Überdieses, so haben sie so viel Sätze und Gegensätze, so viel Figuren, Umdrehungen, Charakteres, Strittigkeiten, Lobe und künstliche Überredung erfunden, die man fast nicht zählen kann, und gleichwohl leugnen sie selbst, dass der rechte Endzweck dieser Rednerkunst noch nicht an Tag kommen ist. Eben diese Kunst improbieren die Lazedämonier und halten dafür, dass eine Rede eines rechtschaffenen Menschen nicht von der Kunst, sondern aus dem Herzen notwendig müsste herkommen. Auch die alten Römer haben erst gar sehr spät die Rhetores oder Redner in ihre Stadt gelassen, als nach vielfältigem Streit Cicero sich unterstanden hat, zu beweisen, dass die Art und Macht, wohl zu reden, nicht sowohl aus der Kunst, als aus der Menschen natürlichem Nachsinnen herkomme. Dahero hat er ein Buch von einem perfekten Oratore geschrieben. Dieser Redner aber, den er allda als ein Muster gleichsam fabriziert hat, ist nicht von allen gebilligt worden. Ja, dem Bruto selbst, einem sonderlich aufrichtigen Manne, ist derselbe sehr verdächtig vorkommen, und hat dieser allezeit, dass der Redner Lehre und Gesetze dem menschlichen Leben mehr schädlich als nützlich seien, behauptet.

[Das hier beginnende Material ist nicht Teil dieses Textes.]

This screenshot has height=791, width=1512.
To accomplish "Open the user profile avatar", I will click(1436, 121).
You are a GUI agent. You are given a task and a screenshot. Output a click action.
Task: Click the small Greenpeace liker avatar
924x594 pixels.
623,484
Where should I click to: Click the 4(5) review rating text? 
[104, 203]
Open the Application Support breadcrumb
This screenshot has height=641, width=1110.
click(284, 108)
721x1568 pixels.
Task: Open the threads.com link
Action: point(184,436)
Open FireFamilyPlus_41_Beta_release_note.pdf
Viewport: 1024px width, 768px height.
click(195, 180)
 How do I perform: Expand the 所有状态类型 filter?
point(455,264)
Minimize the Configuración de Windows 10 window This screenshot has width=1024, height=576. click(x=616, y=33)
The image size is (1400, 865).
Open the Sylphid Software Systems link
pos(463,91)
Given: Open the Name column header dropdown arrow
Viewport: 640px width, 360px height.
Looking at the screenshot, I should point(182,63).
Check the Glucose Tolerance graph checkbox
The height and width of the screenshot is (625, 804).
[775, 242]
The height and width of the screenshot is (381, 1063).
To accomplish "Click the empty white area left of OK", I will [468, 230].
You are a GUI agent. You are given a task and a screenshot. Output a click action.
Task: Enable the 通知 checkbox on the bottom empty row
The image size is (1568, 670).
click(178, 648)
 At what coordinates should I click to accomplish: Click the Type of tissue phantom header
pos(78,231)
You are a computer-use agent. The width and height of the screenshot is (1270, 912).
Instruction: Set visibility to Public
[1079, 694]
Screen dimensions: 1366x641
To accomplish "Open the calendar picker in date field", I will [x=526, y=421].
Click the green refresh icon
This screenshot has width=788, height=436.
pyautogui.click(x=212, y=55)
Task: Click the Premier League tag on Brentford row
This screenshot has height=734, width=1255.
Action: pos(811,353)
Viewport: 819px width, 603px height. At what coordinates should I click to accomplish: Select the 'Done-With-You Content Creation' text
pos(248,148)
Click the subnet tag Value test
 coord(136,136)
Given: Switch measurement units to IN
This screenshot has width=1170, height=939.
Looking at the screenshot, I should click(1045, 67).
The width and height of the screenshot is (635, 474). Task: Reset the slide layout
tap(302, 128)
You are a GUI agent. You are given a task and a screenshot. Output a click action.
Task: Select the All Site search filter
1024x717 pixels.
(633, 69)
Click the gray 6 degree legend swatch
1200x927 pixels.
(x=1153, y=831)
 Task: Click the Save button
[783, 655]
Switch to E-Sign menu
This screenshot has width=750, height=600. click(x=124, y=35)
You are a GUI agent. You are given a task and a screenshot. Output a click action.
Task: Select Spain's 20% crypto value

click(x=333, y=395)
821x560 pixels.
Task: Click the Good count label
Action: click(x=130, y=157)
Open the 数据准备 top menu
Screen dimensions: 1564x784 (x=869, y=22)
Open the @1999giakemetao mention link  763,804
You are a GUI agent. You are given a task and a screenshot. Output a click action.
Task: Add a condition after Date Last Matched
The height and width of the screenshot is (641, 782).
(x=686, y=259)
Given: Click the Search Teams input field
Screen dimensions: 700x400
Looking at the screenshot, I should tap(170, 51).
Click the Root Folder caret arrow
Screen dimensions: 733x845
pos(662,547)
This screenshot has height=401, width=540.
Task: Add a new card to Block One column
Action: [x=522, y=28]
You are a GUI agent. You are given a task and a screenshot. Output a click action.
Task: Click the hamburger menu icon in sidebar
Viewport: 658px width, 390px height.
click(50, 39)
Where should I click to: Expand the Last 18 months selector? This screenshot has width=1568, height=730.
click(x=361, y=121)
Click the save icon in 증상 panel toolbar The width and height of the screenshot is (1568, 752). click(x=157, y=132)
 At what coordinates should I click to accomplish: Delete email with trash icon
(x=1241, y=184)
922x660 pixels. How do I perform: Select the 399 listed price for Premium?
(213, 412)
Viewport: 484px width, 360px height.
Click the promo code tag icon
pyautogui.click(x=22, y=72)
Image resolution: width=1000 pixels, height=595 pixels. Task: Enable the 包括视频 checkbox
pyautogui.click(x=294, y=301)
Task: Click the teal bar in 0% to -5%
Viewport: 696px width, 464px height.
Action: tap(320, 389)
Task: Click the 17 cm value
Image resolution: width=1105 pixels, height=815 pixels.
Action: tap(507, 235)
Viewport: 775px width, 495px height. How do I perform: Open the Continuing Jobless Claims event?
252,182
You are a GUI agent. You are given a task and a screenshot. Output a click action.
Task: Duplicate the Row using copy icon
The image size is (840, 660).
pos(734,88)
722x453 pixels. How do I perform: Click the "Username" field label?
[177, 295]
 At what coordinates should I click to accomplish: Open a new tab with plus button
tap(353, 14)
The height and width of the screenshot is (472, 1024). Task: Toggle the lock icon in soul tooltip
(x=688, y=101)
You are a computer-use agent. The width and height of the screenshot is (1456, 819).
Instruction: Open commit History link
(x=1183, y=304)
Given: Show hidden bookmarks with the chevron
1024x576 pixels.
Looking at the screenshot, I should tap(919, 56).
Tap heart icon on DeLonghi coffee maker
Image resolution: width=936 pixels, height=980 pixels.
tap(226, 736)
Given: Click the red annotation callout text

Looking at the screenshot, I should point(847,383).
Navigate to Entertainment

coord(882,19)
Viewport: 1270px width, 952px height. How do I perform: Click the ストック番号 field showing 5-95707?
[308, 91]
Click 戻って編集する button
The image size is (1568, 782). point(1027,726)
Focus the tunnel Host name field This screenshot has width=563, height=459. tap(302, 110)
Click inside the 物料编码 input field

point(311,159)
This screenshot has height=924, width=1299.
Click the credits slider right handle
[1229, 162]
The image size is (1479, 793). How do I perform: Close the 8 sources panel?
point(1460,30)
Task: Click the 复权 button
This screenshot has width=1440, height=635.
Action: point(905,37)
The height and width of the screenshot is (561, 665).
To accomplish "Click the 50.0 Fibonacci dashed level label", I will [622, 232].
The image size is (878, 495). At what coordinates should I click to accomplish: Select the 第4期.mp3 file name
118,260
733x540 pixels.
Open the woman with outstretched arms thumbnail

Ja, endlich die reine Wahrheit zu bekennen, so ist die ganze Disziplin der Rhetorica eine Kunst zu schmeicheln und zu überreden, oder dass ich ein wenig freier rede, zu lügen, also dass was man nicht durch die Wahrheit ausrichten kann, das muss durch eine angestrichene und gefärbte Rede geschehen, wie von dem Pericle, dem Redner, der Archidamus sagt (davon Eunapius meldet) dass, als er gefragt wurde, wer unter ihnen der Mächtigste wäre, so hat er geantwortet: Obgleich der

Pericles im Kriege von mir überwunden worden, so ist er doch mit einer solchen Beredsamkeit begabt gewesen, dass er scheinbar beigebracht hat, er wäre nicht der Überwundene, sondern der Überwinder.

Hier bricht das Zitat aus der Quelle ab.